More employees of firms receiving extensive government aid will face caps on their pay, thanks to Obama administration pay czar Kenneth Feinberg (pictured).
For top-earning workers at Citigroup (C), American International Group (AIG), General Motors and GMAC, Feinberg has limited cash compensation at $500,000. The move affects the 26th through 100th highest-paid employees at the companies.
Feinberg, the U.S. special master on compensation, already slapped pay limits on the 25 executives with the richest total compensation at seven companies that received "exceptional" assistance from regulators, a group that includes the firms affected by Friday's rulings as well as Bank of America (BAC), Chrysler and Chrysler Financial.
Bank of America escaped the limits this week after repaying $45 billion it received from the Treasury Department's bank rescue fund, while Chrysler and its financing arm were unaffected because they had no executives making above $500,000 who weren't affected by the earlier caps.

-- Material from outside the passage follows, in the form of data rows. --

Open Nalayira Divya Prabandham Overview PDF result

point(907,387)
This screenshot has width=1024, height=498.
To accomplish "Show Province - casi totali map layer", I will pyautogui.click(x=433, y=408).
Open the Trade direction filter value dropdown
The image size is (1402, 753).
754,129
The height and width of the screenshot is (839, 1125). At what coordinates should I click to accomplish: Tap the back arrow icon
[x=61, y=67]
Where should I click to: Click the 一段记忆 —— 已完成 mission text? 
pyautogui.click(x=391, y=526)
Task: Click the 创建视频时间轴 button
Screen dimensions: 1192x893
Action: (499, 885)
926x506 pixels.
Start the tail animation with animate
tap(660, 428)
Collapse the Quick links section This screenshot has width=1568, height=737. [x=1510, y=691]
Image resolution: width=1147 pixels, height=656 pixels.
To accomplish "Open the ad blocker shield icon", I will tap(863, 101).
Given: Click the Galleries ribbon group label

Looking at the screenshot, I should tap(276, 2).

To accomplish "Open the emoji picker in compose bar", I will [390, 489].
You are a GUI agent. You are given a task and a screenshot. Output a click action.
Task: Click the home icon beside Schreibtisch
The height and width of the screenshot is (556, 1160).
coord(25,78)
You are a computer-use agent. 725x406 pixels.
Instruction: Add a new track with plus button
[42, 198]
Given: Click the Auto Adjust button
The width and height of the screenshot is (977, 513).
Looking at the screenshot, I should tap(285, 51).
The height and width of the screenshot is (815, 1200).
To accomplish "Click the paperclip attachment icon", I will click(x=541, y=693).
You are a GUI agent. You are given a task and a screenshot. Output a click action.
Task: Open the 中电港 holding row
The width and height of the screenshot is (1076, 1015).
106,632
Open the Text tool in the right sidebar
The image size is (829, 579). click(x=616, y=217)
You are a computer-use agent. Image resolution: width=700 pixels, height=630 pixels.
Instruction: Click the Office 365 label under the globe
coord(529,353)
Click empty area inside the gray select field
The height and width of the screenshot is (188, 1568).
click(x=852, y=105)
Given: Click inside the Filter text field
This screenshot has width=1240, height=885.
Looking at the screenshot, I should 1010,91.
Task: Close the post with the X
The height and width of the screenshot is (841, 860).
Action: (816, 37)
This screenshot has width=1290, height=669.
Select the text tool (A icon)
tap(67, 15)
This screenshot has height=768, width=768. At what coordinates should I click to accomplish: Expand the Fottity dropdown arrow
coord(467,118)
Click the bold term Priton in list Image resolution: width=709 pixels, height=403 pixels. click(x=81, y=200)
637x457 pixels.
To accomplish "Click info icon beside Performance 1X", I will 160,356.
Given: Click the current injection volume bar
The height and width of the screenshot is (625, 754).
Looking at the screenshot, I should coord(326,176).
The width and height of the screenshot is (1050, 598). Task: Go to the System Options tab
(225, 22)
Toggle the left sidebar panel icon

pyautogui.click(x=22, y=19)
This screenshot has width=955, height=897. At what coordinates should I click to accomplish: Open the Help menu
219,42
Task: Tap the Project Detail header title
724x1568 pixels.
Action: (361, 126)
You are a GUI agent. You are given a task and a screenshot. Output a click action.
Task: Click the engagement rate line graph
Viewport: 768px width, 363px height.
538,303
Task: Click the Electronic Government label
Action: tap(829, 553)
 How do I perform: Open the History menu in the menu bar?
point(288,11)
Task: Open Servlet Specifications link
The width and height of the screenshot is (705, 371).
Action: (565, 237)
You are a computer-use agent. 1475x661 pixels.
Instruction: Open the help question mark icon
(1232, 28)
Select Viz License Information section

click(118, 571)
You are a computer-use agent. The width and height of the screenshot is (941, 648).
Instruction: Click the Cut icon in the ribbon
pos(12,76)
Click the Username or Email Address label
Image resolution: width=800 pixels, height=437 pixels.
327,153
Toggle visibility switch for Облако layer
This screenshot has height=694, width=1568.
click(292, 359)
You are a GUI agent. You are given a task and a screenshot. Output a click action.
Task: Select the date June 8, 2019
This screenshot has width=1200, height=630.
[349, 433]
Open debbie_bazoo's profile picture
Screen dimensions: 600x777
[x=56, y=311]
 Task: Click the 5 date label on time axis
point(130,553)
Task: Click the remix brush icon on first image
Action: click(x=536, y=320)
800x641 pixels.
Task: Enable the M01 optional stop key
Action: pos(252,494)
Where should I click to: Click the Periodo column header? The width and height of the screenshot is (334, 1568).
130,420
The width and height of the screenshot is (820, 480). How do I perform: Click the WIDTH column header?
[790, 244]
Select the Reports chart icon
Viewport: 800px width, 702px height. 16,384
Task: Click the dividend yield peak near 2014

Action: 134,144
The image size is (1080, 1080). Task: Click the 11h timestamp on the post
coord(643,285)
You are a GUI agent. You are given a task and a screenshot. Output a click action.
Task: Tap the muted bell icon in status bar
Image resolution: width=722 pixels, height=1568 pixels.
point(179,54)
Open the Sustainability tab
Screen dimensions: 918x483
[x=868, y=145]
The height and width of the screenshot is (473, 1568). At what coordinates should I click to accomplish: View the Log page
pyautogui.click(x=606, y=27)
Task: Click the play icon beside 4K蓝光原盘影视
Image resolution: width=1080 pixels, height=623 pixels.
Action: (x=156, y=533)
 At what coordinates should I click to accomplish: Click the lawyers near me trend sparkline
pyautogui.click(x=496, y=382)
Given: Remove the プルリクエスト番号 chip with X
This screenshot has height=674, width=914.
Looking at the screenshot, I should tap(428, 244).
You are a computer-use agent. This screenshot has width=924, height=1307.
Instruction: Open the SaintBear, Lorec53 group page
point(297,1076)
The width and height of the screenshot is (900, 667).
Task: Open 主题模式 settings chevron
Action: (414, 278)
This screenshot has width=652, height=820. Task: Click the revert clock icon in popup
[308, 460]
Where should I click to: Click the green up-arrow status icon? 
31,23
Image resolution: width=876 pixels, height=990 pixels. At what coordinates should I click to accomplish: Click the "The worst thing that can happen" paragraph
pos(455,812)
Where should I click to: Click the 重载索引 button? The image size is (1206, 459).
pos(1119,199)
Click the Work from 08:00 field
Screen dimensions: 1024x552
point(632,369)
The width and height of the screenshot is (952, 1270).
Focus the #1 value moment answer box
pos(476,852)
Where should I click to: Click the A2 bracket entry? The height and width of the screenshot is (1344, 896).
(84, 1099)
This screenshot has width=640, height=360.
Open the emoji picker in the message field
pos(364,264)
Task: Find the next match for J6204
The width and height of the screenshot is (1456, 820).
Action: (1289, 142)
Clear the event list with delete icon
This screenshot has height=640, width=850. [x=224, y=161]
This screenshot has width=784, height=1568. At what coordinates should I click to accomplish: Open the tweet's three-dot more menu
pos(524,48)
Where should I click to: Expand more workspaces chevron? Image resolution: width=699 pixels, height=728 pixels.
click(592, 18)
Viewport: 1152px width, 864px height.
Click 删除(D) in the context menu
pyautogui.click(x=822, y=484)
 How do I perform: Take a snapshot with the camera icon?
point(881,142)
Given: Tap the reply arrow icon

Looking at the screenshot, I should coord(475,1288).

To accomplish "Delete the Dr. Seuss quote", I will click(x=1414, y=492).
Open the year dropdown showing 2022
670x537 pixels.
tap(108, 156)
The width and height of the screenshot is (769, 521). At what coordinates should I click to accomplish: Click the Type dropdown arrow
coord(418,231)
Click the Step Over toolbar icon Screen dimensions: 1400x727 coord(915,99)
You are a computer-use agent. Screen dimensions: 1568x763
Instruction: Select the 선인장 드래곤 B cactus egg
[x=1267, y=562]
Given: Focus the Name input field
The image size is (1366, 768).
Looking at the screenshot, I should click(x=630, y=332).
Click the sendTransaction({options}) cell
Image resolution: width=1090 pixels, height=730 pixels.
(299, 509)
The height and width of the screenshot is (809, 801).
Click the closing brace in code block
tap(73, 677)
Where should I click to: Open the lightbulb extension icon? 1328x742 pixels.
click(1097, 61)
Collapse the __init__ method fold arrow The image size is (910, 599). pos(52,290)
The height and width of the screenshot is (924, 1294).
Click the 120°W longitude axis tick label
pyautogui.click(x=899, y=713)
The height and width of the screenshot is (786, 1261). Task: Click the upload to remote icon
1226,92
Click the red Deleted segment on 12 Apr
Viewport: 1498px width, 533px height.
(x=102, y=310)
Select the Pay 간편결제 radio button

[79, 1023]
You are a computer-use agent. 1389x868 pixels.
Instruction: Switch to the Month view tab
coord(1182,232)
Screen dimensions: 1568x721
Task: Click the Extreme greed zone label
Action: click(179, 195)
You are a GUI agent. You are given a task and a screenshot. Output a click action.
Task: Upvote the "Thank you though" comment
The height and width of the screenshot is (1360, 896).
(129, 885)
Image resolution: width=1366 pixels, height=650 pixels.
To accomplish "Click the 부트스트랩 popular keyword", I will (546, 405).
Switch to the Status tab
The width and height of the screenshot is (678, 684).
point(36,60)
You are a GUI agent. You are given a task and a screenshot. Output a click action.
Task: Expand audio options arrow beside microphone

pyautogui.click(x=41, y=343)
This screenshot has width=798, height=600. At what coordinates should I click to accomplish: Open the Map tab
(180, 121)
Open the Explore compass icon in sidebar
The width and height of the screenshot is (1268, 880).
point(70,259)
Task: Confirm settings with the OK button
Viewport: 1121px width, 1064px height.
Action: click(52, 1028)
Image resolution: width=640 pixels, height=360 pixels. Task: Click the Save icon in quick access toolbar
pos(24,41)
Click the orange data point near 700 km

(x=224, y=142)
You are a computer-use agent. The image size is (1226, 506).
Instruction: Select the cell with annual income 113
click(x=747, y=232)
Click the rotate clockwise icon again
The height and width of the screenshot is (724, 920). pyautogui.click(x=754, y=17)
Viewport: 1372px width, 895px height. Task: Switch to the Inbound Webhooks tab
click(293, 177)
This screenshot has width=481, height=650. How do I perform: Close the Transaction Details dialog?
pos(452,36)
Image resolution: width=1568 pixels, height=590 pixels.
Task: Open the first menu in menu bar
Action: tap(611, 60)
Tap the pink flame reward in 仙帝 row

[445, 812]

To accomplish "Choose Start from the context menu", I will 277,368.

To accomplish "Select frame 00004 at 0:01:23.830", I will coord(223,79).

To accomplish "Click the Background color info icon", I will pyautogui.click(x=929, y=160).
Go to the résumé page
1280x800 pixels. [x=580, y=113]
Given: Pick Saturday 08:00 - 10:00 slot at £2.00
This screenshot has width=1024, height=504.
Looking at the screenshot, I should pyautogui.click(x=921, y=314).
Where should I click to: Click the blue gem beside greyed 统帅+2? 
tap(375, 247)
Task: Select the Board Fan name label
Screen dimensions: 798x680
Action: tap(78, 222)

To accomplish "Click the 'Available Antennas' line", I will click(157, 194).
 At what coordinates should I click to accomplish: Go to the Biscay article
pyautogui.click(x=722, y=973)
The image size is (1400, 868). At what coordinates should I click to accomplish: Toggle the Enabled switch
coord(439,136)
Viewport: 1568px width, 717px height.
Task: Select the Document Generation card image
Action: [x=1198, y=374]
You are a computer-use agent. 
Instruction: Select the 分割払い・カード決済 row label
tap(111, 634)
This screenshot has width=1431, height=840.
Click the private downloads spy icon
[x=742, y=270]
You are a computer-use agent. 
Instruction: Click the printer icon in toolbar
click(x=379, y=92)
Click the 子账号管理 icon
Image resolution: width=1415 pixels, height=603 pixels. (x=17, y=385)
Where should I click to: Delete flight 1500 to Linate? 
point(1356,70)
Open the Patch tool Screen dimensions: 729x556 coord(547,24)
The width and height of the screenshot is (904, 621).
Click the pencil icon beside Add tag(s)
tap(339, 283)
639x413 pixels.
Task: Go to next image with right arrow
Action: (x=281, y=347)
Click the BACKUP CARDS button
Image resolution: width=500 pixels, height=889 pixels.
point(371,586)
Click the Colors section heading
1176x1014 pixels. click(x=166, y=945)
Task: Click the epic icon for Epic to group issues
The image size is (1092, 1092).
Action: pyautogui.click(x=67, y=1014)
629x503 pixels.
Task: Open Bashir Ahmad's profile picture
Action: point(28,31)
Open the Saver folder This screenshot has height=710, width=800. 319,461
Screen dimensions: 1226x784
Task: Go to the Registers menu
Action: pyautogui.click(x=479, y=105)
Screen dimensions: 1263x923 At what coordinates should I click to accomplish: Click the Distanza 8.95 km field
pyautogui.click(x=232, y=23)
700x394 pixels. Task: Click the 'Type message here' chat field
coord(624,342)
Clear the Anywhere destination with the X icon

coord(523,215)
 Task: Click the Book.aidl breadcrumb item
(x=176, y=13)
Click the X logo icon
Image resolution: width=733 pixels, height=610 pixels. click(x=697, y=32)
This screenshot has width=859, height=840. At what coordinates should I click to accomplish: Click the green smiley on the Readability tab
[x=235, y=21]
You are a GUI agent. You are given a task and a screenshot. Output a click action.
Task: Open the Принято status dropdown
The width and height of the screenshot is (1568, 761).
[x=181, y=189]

About a dozen executives, including several at AIG, will be exempted from the limits. Because of "unique financial circumstances" at the insurer, which is in the process of unwinding billions of dollars in complicated derivatives contracts, the exemptions were necessary, Feinberg said, according to Reuters.
The rulings also limit the proportion of compensation that can come in the form of cash and require that at least half of the affected executives' pay must come in the form of long-term stock awards.
The pay caps come as France and the U.K. are considering levying hefty taxes on bankers' bonuses, and executives at Goldman Sachs (GS) voluntarily restructured their compensation to reduce the portion paid in cash. French President Nicolas Sarkozy and British Prime Minister Gordon Brown together authored an opinion piece in The Wall Street Journal Thursday calling for a global effort to tax financial compensation.
Political pressure, particularly on financial companies, to cut pay for top-paid executives has risen in tandem with public dissatisfaction over the high cost of government bailouts.
Results of a Bloomberg News survey released Thursday illustrate why Washington and Wall Street alike feel compelled to take another look at compensation. Some two-thirds of Americans hold unfavorable views of bankers, the survey found, making them even less popular than Congress, lawyers and insurance companies, all frequent targets of populist ire.